EXERCISE AIM ▸ Because the material must be preserved as it stands, copy every line exactly.
START INFORMATION GIVEN
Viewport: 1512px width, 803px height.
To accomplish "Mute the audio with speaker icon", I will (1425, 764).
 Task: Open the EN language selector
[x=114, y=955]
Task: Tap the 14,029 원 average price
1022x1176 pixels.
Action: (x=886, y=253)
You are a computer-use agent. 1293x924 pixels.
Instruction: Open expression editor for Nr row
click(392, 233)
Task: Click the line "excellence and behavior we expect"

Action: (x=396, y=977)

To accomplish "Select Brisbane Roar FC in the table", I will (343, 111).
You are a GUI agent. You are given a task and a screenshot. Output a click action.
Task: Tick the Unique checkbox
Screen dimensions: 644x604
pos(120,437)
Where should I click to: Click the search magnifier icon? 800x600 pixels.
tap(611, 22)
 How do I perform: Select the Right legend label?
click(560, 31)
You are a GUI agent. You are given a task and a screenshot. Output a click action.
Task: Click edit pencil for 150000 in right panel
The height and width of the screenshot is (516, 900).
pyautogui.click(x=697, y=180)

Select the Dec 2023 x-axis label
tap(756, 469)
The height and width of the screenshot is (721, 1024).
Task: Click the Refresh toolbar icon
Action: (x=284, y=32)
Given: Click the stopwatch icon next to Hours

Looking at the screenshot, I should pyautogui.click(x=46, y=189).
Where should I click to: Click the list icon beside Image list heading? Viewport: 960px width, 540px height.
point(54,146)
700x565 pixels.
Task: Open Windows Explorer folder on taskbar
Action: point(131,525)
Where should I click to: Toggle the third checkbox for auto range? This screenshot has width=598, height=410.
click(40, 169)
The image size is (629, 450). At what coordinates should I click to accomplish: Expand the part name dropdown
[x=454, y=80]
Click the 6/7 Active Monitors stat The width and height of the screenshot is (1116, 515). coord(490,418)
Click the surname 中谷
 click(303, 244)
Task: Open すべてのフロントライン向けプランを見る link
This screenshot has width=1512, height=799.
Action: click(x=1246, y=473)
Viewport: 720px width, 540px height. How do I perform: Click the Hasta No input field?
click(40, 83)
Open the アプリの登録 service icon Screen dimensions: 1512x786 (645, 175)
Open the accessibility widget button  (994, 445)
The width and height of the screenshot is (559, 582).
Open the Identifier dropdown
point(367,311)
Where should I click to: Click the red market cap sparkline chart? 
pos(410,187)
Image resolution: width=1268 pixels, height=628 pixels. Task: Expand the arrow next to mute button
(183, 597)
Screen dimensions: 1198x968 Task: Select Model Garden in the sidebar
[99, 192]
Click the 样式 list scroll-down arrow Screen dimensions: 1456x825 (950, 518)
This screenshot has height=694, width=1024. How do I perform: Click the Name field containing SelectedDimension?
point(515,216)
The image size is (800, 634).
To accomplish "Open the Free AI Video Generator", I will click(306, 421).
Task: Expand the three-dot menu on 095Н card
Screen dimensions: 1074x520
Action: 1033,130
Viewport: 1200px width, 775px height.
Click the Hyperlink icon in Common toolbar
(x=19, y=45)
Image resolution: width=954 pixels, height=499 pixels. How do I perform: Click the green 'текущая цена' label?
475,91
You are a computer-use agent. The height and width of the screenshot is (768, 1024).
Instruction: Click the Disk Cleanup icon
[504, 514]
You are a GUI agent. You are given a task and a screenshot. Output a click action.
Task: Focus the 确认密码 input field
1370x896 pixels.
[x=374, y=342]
END INFORMATION GIVEN
WRITTEN REPLY ▸
Viewport: 1512px width, 803px height.
To accomplish "Mute the audio with speaker icon", I will (1425, 764).
 Task: Open the EN language selector
[x=114, y=955]
Task: Tap the 14,029 원 average price
1022x1176 pixels.
Action: (x=886, y=253)
You are a computer-use agent. 1293x924 pixels.
Instruction: Open expression editor for Nr row
click(392, 233)
Task: Click the line "excellence and behavior we expect"

Action: (x=396, y=977)

To accomplish "Select Brisbane Roar FC in the table", I will (343, 111).
You are a GUI agent. You are given a task and a screenshot. Output a click action.
Task: Tick the Unique checkbox
Screen dimensions: 644x604
pos(120,437)
Where should I click to: Click the search magnifier icon? 800x600 pixels.
tap(611, 22)
 How do I perform: Select the Right legend label?
click(560, 31)
You are a GUI agent. You are given a task and a screenshot. Output a click action.
Task: Click edit pencil for 150000 in right panel
The height and width of the screenshot is (516, 900).
pyautogui.click(x=697, y=180)

Select the Dec 2023 x-axis label
tap(756, 469)
The height and width of the screenshot is (721, 1024).
Task: Click the Refresh toolbar icon
Action: (x=284, y=32)
Given: Click the stopwatch icon next to Hours

Looking at the screenshot, I should pyautogui.click(x=46, y=189).
Where should I click to: Click the list icon beside Image list heading? Viewport: 960px width, 540px height.
point(54,146)
700x565 pixels.
Task: Open Windows Explorer folder on taskbar
Action: point(131,525)
Where should I click to: Toggle the third checkbox for auto range? This screenshot has width=598, height=410.
click(40, 169)
The image size is (629, 450). At what coordinates should I click to accomplish: Expand the part name dropdown
[x=454, y=80]
Click the 6/7 Active Monitors stat The width and height of the screenshot is (1116, 515). coord(490,418)
Click the surname 中谷
 click(303, 244)
Task: Open すべてのフロントライン向けプランを見る link
This screenshot has width=1512, height=799.
Action: click(x=1246, y=473)
Viewport: 720px width, 540px height. How do I perform: Click the Hasta No input field?
click(40, 83)
Open the アプリの登録 service icon Screen dimensions: 1512x786 (645, 175)
Open the accessibility widget button  (994, 445)
The width and height of the screenshot is (559, 582).
Open the Identifier dropdown
point(367,311)
Where should I click to: Click the red market cap sparkline chart? 
pos(410,187)
Image resolution: width=1268 pixels, height=628 pixels. Task: Expand the arrow next to mute button
(183, 597)
Screen dimensions: 1198x968 Task: Select Model Garden in the sidebar
[99, 192]
Click the 样式 list scroll-down arrow Screen dimensions: 1456x825 (950, 518)
This screenshot has height=694, width=1024. How do I perform: Click the Name field containing SelectedDimension?
point(515,216)
The image size is (800, 634).
To accomplish "Open the Free AI Video Generator", I will click(306, 421).
Task: Expand the three-dot menu on 095Н card
Screen dimensions: 1074x520
Action: 1033,130
Viewport: 1200px width, 775px height.
Click the Hyperlink icon in Common toolbar
(x=19, y=45)
Image resolution: width=954 pixels, height=499 pixels. How do I perform: Click the green 'текущая цена' label?
475,91
You are a computer-use agent. The height and width of the screenshot is (768, 1024).
Instruction: Click the Disk Cleanup icon
[504, 514]
You are a GUI agent. You are given a task and a screenshot. Output a click action.
Task: Focus the 确认密码 input field
1370x896 pixels.
[x=374, y=342]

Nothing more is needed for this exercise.